··· Extracted material ···

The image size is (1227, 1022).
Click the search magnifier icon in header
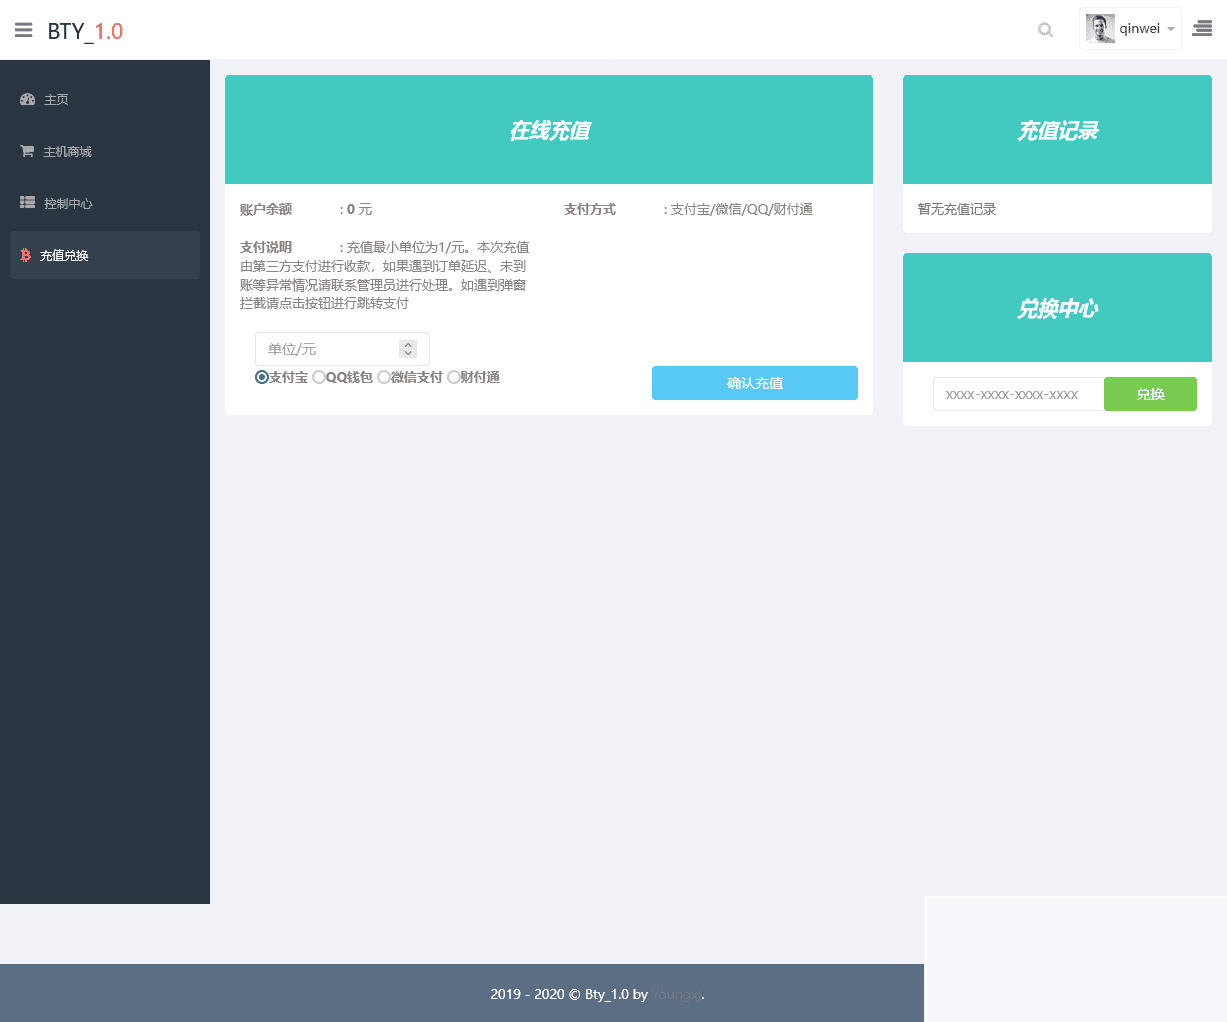1044,30
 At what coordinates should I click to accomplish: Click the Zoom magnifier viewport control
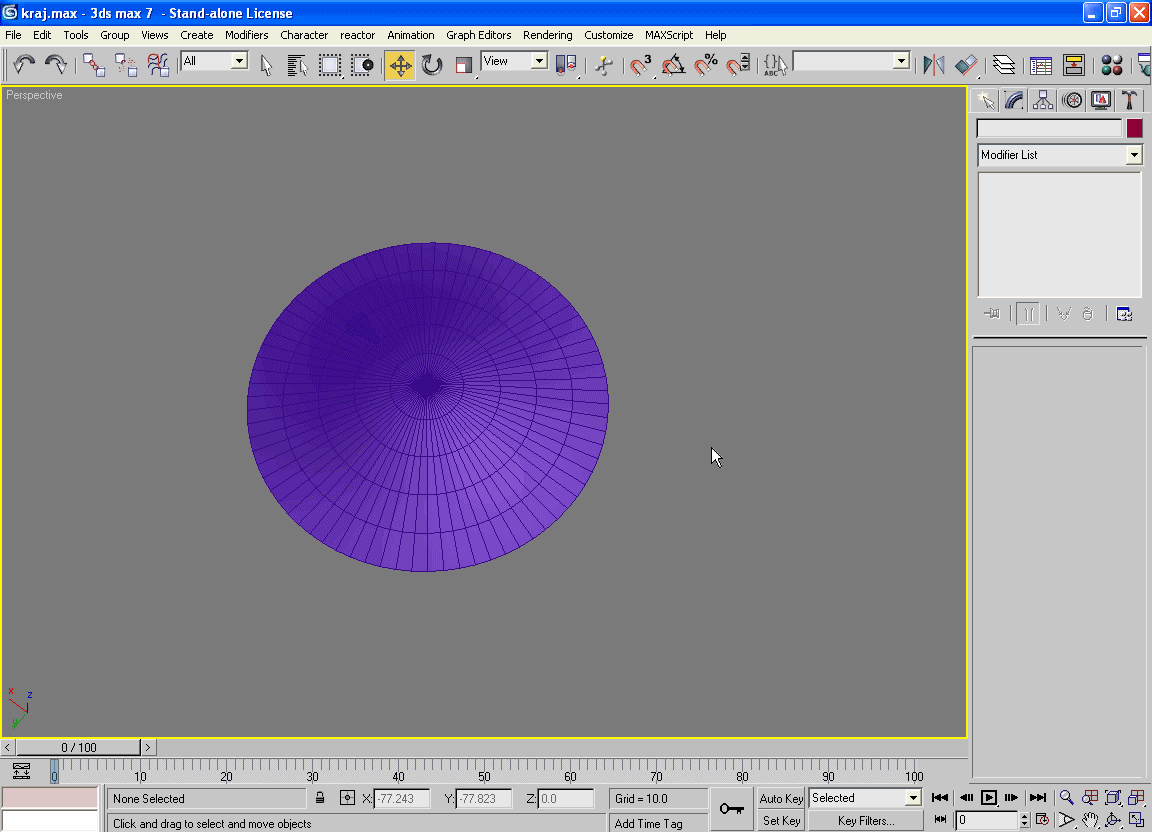[x=1067, y=798]
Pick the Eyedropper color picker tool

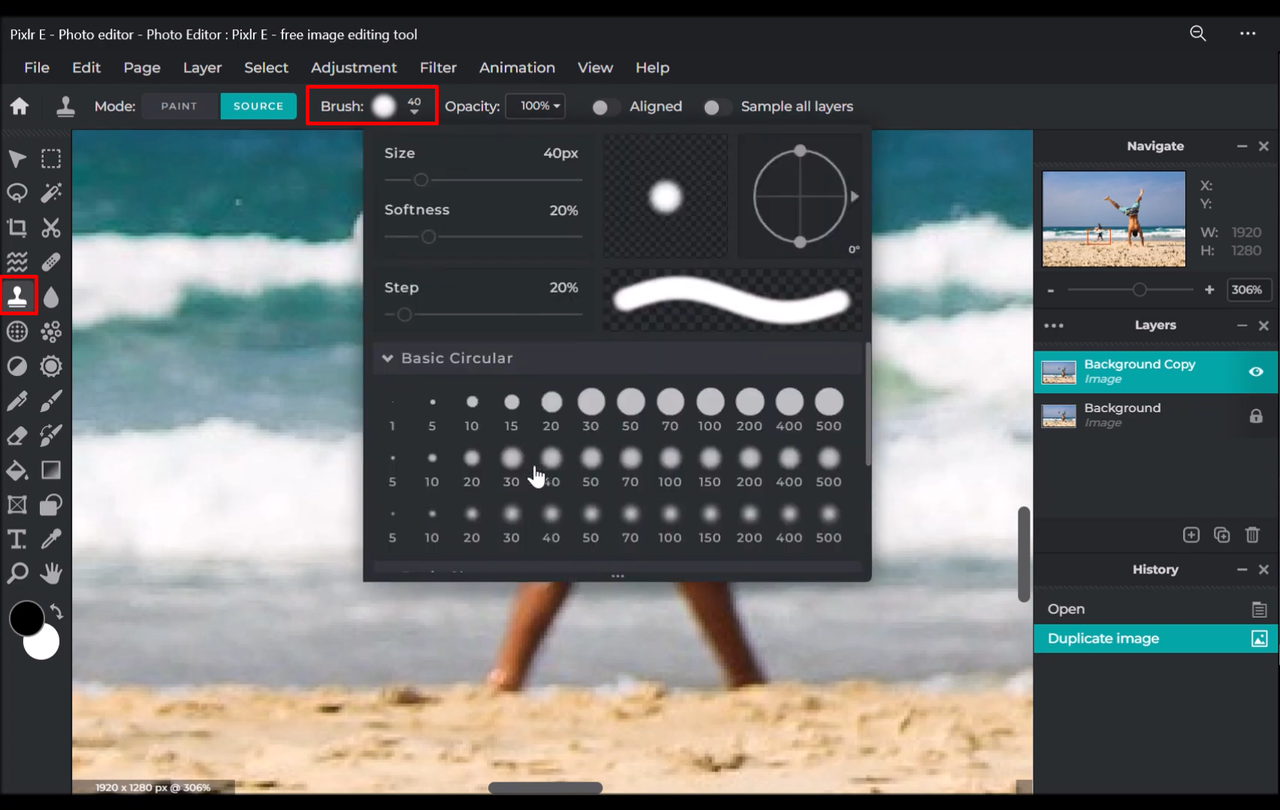click(x=51, y=539)
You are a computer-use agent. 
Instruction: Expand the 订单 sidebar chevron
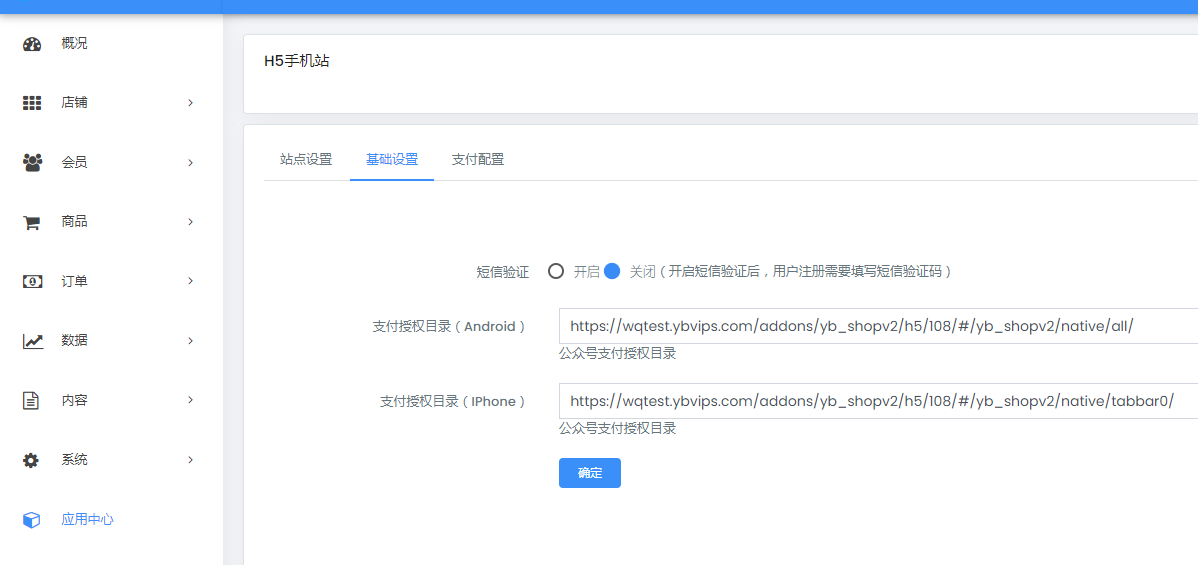click(190, 281)
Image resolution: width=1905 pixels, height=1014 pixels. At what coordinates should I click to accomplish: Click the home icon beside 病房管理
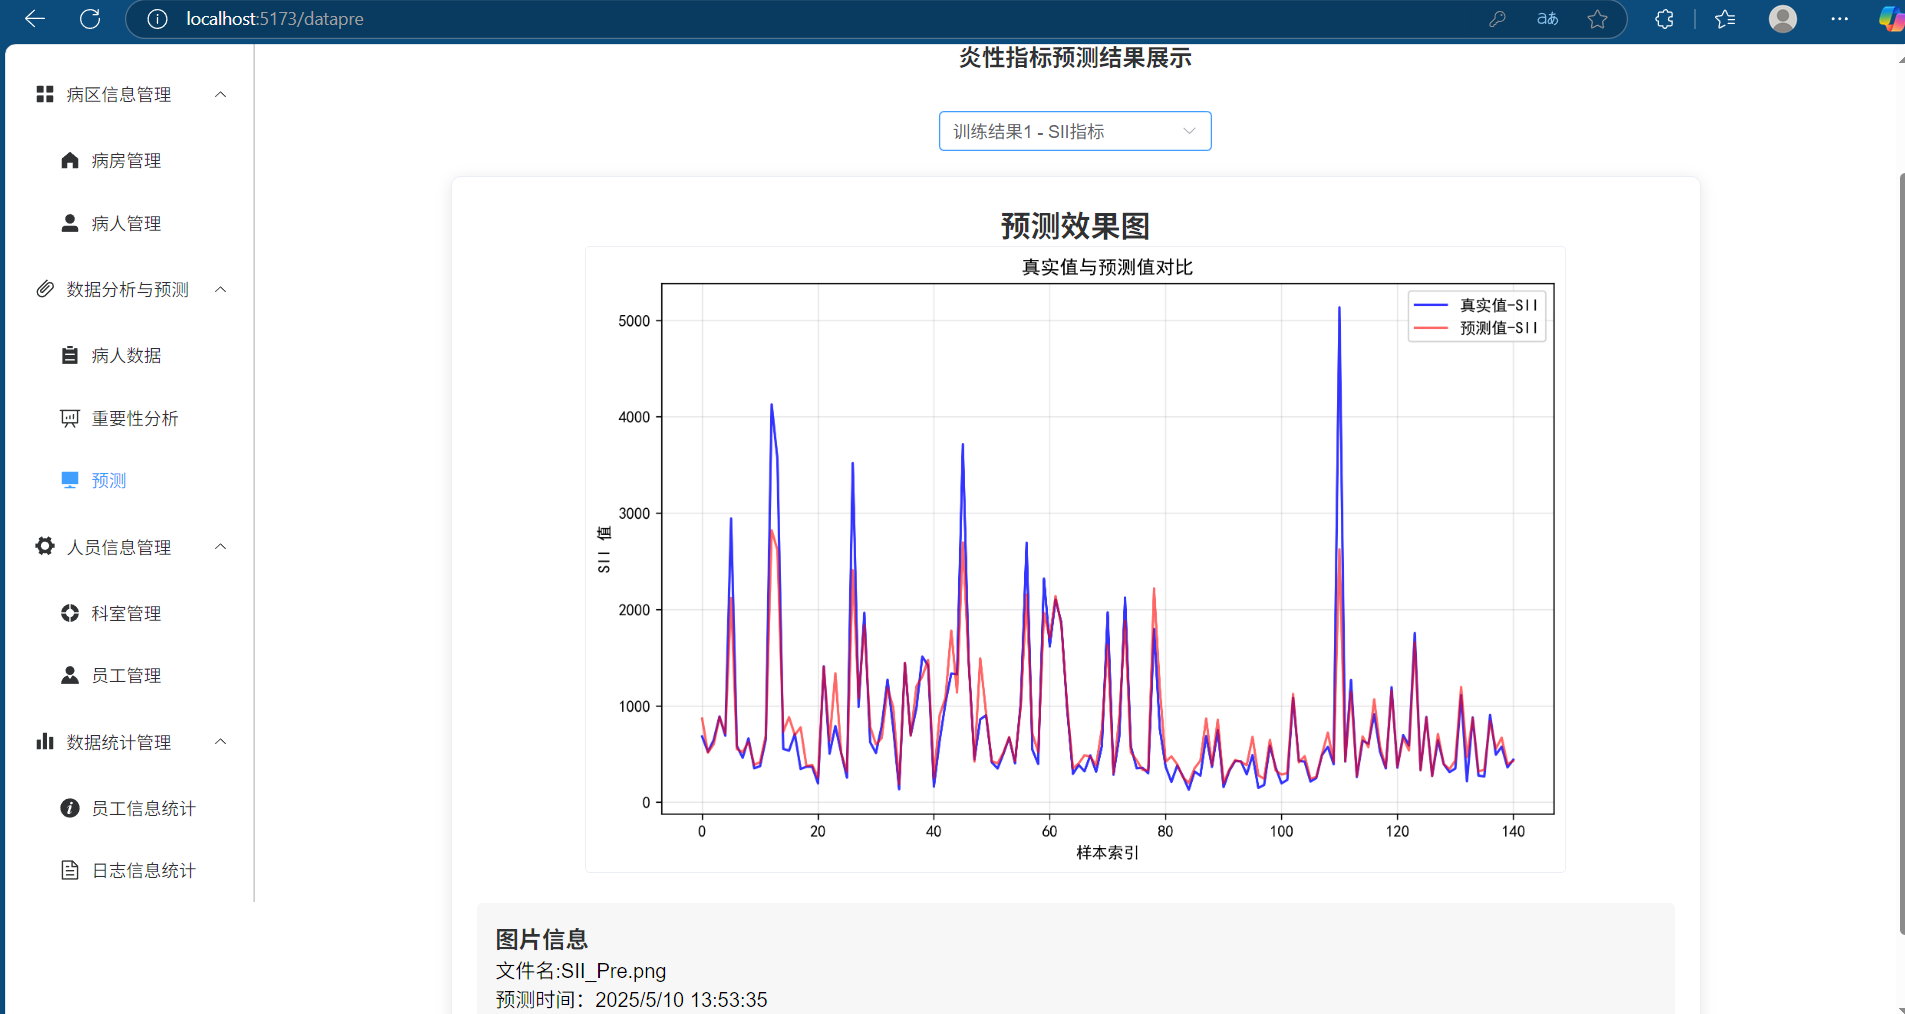70,160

···

:: What to produce ::
Write out every line of the listing exactly as written, and leave the pictures out.

:: Worked solution ::
The image size is (1227, 1022).
Click the search magnifier icon in header
1044,30
 At what coordinates should I click to accomplish: Click the Zoom magnifier viewport control
[x=1067, y=798]
Pick the Eyedropper color picker tool

click(x=51, y=539)
You are a computer-use agent. 
Instruction: Expand the 订单 sidebar chevron
click(190, 281)
Image resolution: width=1905 pixels, height=1014 pixels. At what coordinates should I click to accomplish: Click the home icon beside 病房管理
70,160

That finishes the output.